THE TASK:
Omitting the pictures, print every line below exactly as it stands.

Collected data entries:

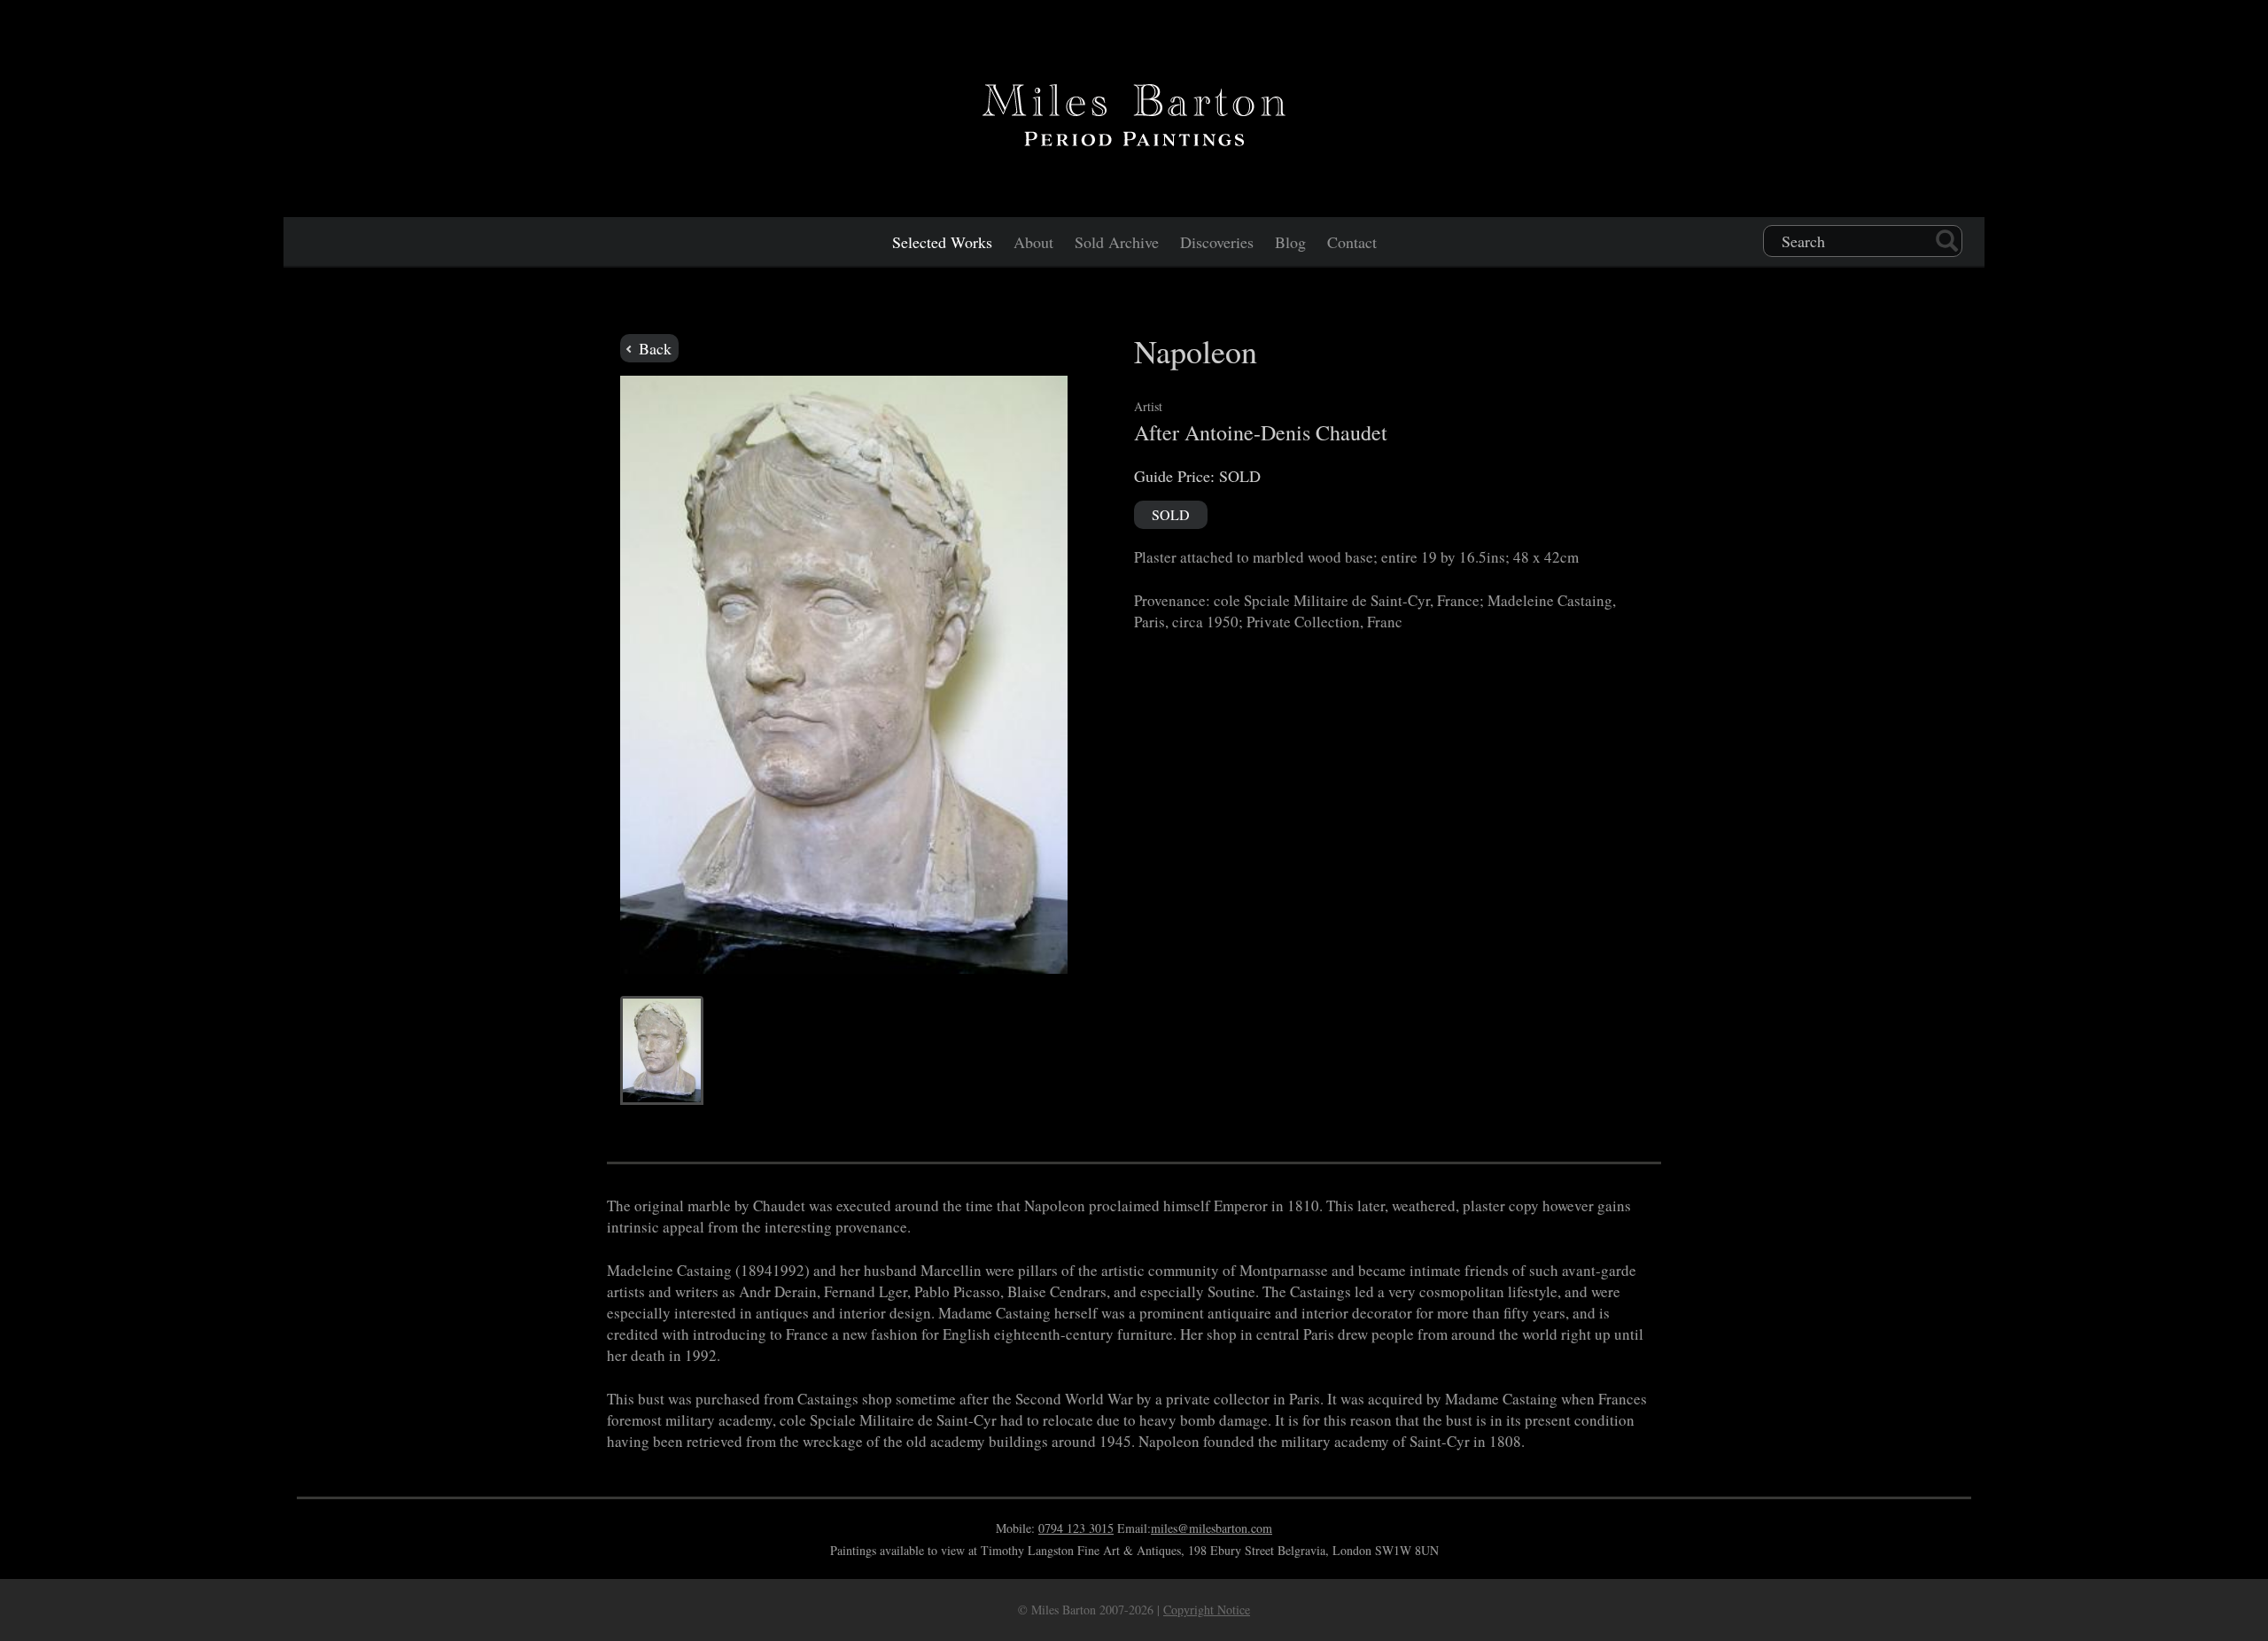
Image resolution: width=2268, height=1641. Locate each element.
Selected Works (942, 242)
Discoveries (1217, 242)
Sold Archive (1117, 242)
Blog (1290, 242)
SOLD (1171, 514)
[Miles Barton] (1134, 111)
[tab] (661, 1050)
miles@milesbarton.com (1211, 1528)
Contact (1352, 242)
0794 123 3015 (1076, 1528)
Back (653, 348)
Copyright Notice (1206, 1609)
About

SOLUTION TO THIS PROBLEM:
Image resolution: width=2268, height=1641. Locate each element.
Selected Works (942, 242)
Discoveries (1217, 242)
Sold Archive (1117, 242)
Blog (1290, 242)
SOLD (1171, 514)
[Miles Barton] (1134, 111)
[tab] (661, 1050)
miles@milesbarton.com (1211, 1528)
Contact (1352, 242)
0794 123 3015 (1076, 1528)
Back (653, 348)
Copyright Notice (1206, 1609)
About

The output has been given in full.